Anotações sobre hibridismo (20-08-2024)

Quando um processo se torna híbrido, duas ou mais forças se alternam, fundem ou contribuem para o aparecimento de um novo processo, agora quimérico. Seja em um motor de alternância eletrico-combustível ou em nova espécie de uvas, a hibridização pela mão humana parece tomar dois processo paralelo e produz um curto-circuito.

Se olharmos exclusivamente para o cruzamento de processos distintos num dado andamento de hibridização, perceberemos ideias contraditórias como poluições harmônicas, infecções generativas ou mutações beneficiárias. Os oxímoros são fruto da união que acomoda as novas condições de existência do sistema híbrido, e que por sua vez negam, parcial ou totalmente, as formas dos sistemas antes da hibridização. É nesta contradição, onde se nega a forma original que surge um interstício para a monstruosidade, e é nesta mesma fresta onde podemos impulsionar o híbrido à dismorfia do novo.

No entanto, o período intersticial é aquele no qual o organismo vivo dobra suas células sobre si mesmo, bifurca caminhos para a formação do cérebro e se volta contra sua própria morfologia, e de repente suas células se atacam, desagregam e o corpo híbrido morre. Em filmes de ficção científica contudo, concretiza-se a terrível possibilidade do organismo triunfar na sua desmesura e dar a ver algo que supera em escala, força e capacidade os cálculos realizados pela húbris humana.

Deste casamento entre a desmesura, a húbris e a dismorfia nascem os trabalhos a seguir (desmesura; exposição individual na Galeria Marcelo Guarnieri; São Paulo - SP, Outubro de 2024). Existem, sem exceção, num período de profundo assoberbamento frente não apenas à virada ontológica anunciada por filósofos, sociólogos e antropólogos, como também ao relativismo científico e tecnológico, nos quais nos voltamos para perspectivas anteriores aos tempos coloniais para descobrir, em muitos casos pela primeira vez, modos fenomenológicos de apreender e decifrar os mundos.

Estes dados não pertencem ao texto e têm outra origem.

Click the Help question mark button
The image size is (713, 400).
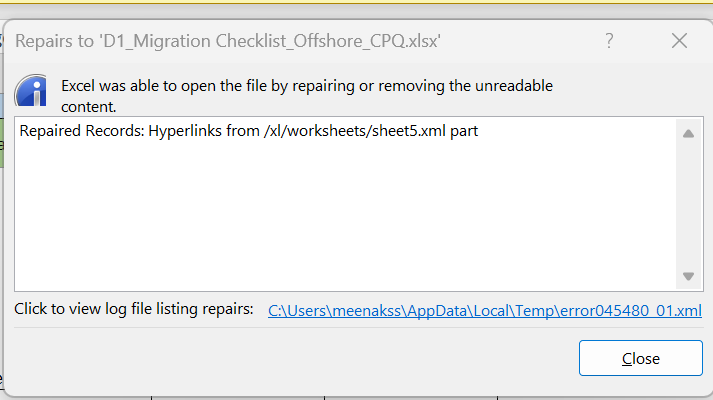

Considero que vivemos justamente num período intersticial, tal qual o da monstrificação de processos híbridos, porque estamos mesmos inseridos numa abertura radical para múltiplas frentes de investigação de nossas crises e metodologias.

Diferente da célebre frase de Antonio Gramsci em Cadernos do cárcere que diz; “O velho mundo agoniza, um novo mundo tarda a nascer, e, nesse claro-escuro, irrompem os monstros”, imagino não um mundo novo, mas um mundo jovem - mudança sutil mas que fala de um terreno ontológico imaturo e vivaz por natureza, híbrido de todas as cabeças, com músculos de grafeno, tendões de fibra ótica e boca de AMOLED. De mãos sempre humanas e olhos ora sim, ora não. As vísceras, seus processos e humores, fazem malabarismo de cortisol, serotonina e imunosupressores para que todos os órgãos se modifiquem a todo o instante. Talvez estivesse aí o medo de Gramsci - supor o monstro por suas vísceras e temer o futuro como quem perdeu a capacidade de ler seus indícios. Frente a essa criatura, nossos olhos precisam se ajustar para perceber que a instabilidade crônica¹ do monstro é mesmo a morada de ideias e percepções mais amplas, porque existem também fora de categorias.

Tal qual um harúspice, sacerdote da Roma antiga que predizia o porvir através de cuidadoso exame das entranhas de bois, é preciso compreender a capacidade de ler através de superfícies opacas, supor o futuro nas vísceras do monstro vivo através de sua pele por uma anamnese também monstruosa que nunca admite que só existem isso ou aquilo, nem isso e aquilo, mas um Todo híbrido, vivo e vasto, originado da colisão de diferentes ontologias.


[1] “instabilidade crônica dos corpos” é um termo cunhado pelo escritor e pesquisador Luiz Fonseca (PUC-RJ) e refere-se à constante mutação quimérica que permite com que o monstro sobreviva à categorização.